The intermediate data can be so enormous that many folks in HPC circles joke about this being the original “big data” from decades ago, long before the term became common parlance. What’s becoming evident is that, as supercomputers get bigger, so do the simulation models and, consequently, the data they generate – so much so that it’s humanly impossible to understand all the data in a meaningful way.
AI techniques are increasingly being used to digest this enormity of data and transform it into more human-friendly formats. In theory, you could do this AI processing as a separate operation on a separate system custom-built for AI workloads. However, moving tens of petabytes of data is no trivial matter, and takes a considerable amount of time. So, it’s a matter of practicality for the AI to run on the same system that generated the data, which in this case happens to be an HPC system.
Trend 3: AI-based models can sometimes replace computationally intensive tasks in simulation.
Other than just analyzing simulation data, some scientists are taking it a step further and using AI-based models to replace parts of a simulation that are otherwise too computationally expensive. In an example directly from high energy physics, scientists are trying to replace Monte Carlo methods with generative adversarial networks (GANs), an unsupervised learning technique where two neural networks compete to produce more accurate results, in order to accelerate their ability to study collision data from high-granularity calorimeters that measure particle energy. In this case, the AI code is able to produce similar results as the numerically intensive code, but uses only a fraction of the compute cycles, thereby enabling both bigger and faster models.
Trend 4: Enterprises are struggling with a tsunami of data, and IoT is going to make it worse.
Even enterprises aren’t immune to this data deluge. Many are struggling to keep up with a mountain of data that is generated daily. After many years of ignoring the data, enterprise data scientists began to unlock some of its secrets with the help of data analytics techniques. However, the methods were too reliant on human data-interpreting abilities, which can be the bottleneck.
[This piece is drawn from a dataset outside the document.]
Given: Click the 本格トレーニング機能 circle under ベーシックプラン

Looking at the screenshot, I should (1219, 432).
With modern state-of-the-art AI techniques, human judgement is still indispensable. However, these techniques are markedly superior at summarizing ever-larger quantities of data, thereby improving the efficiency of the human decision maker. This AI-enhanced efficiency will become even more critical with the influx of data from the Internet of Things (IoT), which will exponentially exacerbate the problem as AI-enabled smart things supply new ways to unlock the economic potential of consumer data.
Trend 5: Momentum from HPC and data analytics convergence is leading the way for AI convergence.
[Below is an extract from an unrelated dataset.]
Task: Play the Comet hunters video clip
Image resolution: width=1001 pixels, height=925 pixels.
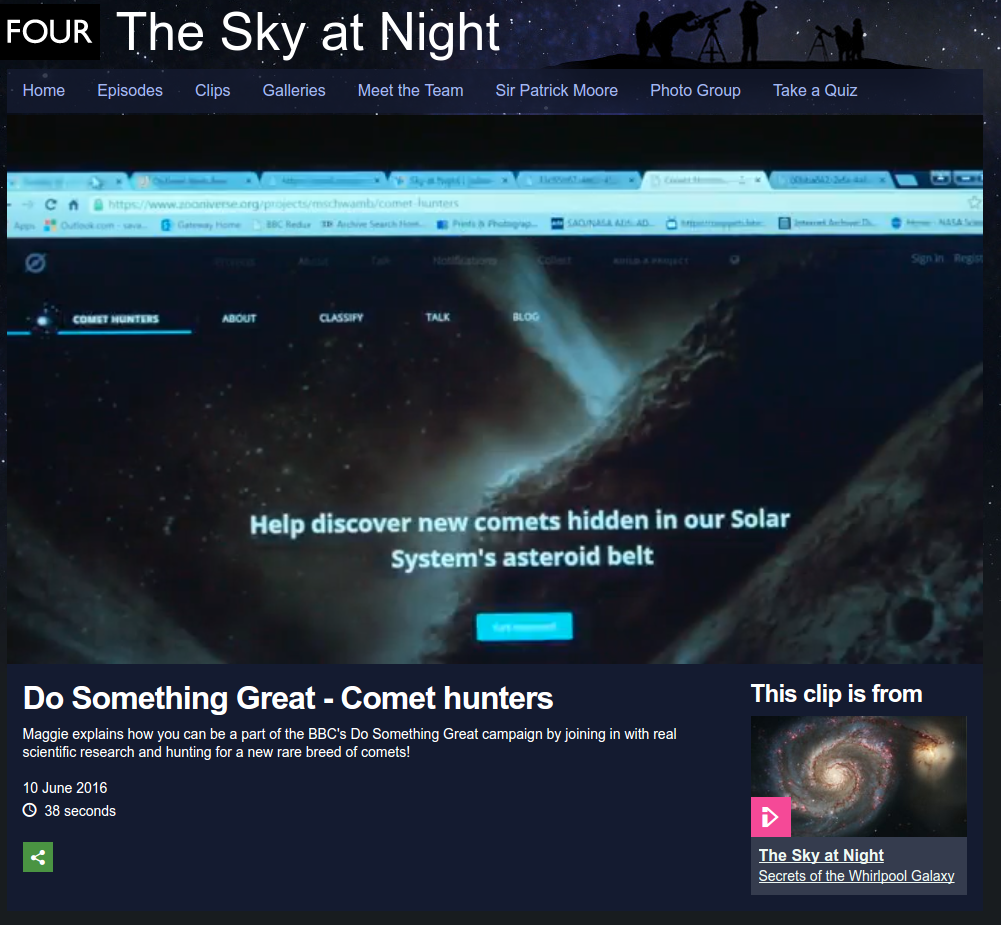Action: point(495,389)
Not too long ago, folks were asking whether HPC and data analytics were on a path of convergence and, arguably, we’ve seen synergies from the coming together of these two different compute-centric and data-centric paradigms. In my opinion, many of the barriers to HPC becoming mainstream were brought down when this happened. Now with AI, even though we have practitioners on either side of the fence, there is more overlap than ever in terms of the tools, workflows and, most interestingly, outcomes.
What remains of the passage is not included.